Are you looking to expand your business and reach new global audiences? Well, in today's world, content localization is the key to making that happen. And when it comes to translating your content, machine translation can be a real lifesaver. But, before you jump in, there are a few things you need to know to make sure that you're getting the most out of this powerful tool. In this article, we're going to give you the lowdown on the dos and don'ts of machine translation in content localization.
We'll share some tips to help you get high-quality translations that respect cultural sensitivities, build trust with your target audience, and get your message across effectively. From selecting the right tools to pre-and post-editing, we've got you covered.
So, if you're ready to learn how to use MT to take your business to the next level, then let's dive in!
Machine translation is a cool technology that can help efficiently translate text from one language to another. MT has been around since the mid-20th century. The first system was developed in the 1950s and used rules-based methods to translate text. In the 1980s, statistical methods were introduced, allowing for more accurate translations. In the 2000s, neural machine translation (NMT) emerged, which uses deep learning algorithms to improve translation quality. Since its inception, NMT has achieved significant progress in addressing the previous limitations of older MT systems. 2020 suggested that neural machine translation had an estimated accuracy of 60%-90%. Today, MT is a rapidly evolving field, with continued advancements in AI leading to more accurate translations. With MT, you can grow your business globally without busting the bank.
But, as with all technologies, MT isn’t perfect. It can struggle with understanding context and cultural references in the source language.

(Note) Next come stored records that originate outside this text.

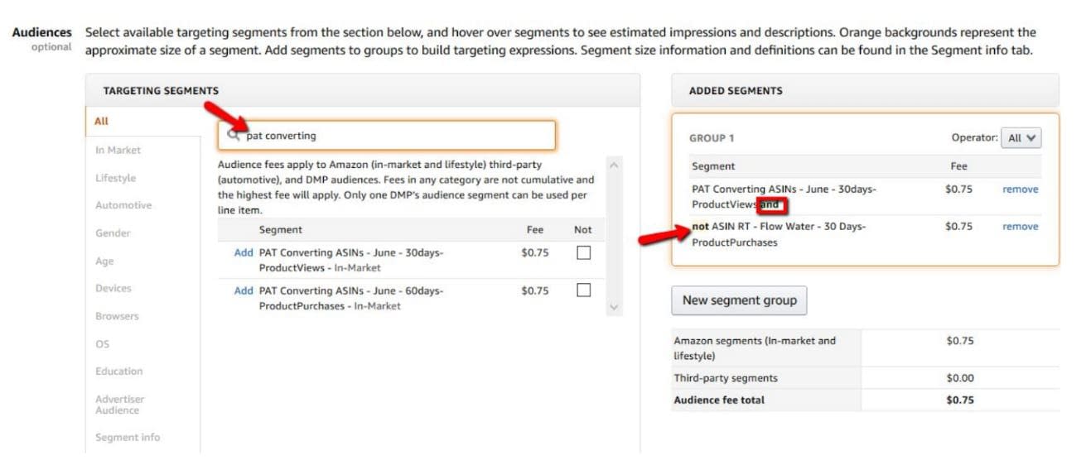
Task: Open the Operator dropdown in Group 1
Action: click(x=1021, y=139)
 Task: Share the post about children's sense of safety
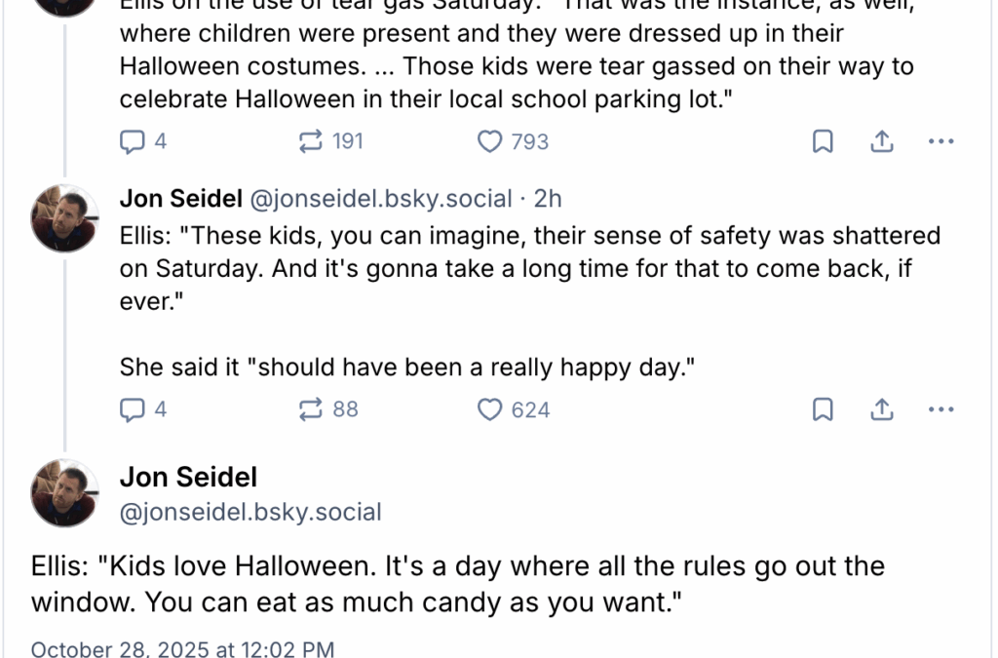(882, 409)
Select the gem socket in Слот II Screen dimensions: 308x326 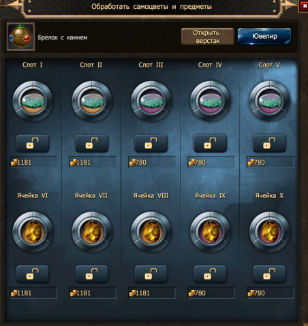[92, 101]
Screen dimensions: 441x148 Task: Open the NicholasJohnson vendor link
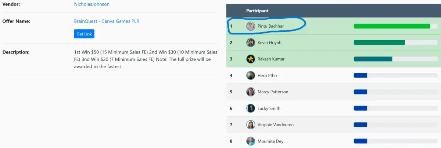click(92, 4)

So, if you're serious about producing high-quality content that resonates with your target audience, it's essential to use machine translation in conjunction with human translation and editing. This way, you can ensure that your translations are accurate, culturally sensitive, and appropriate for your audience.
When it comes to using MT effectively in content localization, there are some important do's and don'ts to keep in mind. Here are some tips and best practices to help you get the most out of machine translation while avoiding common pitfalls:
By following these do's and don'ts and using MT in conjunction with human expertise, you can achieve high-quality and culturally sensitive translations that resonate with your target audience.
According to Google, Frazier is the world’s number one audio description software. Frazier presents a cost and time-saving solution as an alternative to the laborious and expensive traditional processes of audio description creation. On its website, it claims to deliver audio description scripts up to 10x faster. This is because of its available AI technology that takes care of voice recording, mixing, and mastering.
VIDEO TO VOICE is expanding its reach beyond audio description to upgrade connections for digital media. This includes the integration of Frazier's neural machine translation service. While MT services were previously mocked for producing inaccurate translations, recent upgrades in technology, such as neural networks, have noticeably improved the quality of MT services.
Frazier Video to Voice is a popular choice for clients who need to produce videos in multiple languages. Swiss companies, for example, frequently provide content in the four national languages. Frazier makes it easy to create translations in seconds. After the translation is complete, a second user can perform any necessary post-editing on the translated text. Synthetic voices are used to read the translated audio in a natural-sounding way. Then, the new audio combines with the original soundtrack to create a high-quality, professional broadcast-ready video.
Thanks to the use of neural machine translation, MT is now reliable and affordable for localizing content quickly. With video demand growing rapidly, tools like Frazier are vital for language service providers to keep up with demand and increase their output. By making video content accessible to audiences around the world, Frazier Video to Voice is helping to break down language barriers and bring people closer together.
This is one of the most widely used MT tools. It uses neural machine translation technology to provide translations in over 100 languages. Google Translate is available for free online and as a mobile app. One advantage of Google Translate is that it allows users to input text, documents, and even entire websites for translation. However, the accuracy of translations can vary depending on the complexity of the text and the languages involved.
This is another popular machine translation tool that uses neural MT technology. It supports translation in over 60 languages and can be accessed online or through a mobile app. One unique feature of Microsoft Translator is the ability to translate conversations in real-time. Thus, making it useful for business meetings and international conferences. Additionally, Microsoft Translator offers customization options for companies and organizations that need specific terminology and language models.
This German tool uses artificial intelligence and neural networks to provide accurate translations. It supports translations in 26 languages. It is available for free online or as a paid subscription for more advanced features. One advantage of DeepL is its ability to handle complex sentence structures and idiomatic expressions. These can often be challenging for other machine translation tools. However, DeepL may not be as popular as its counterparts.
Looking to the future, machine translation is likely to continue to improve as technology advances. The rise of artificial intelligence and machine learning will enable more sophisticated and accurate translation systems. These in turn can handle more complex language structures and nuances. However, it's important to remember that machine translation is not a replacement for human translators and editors. Especially, as cultural sensitivity and localization require human judgment and expertise.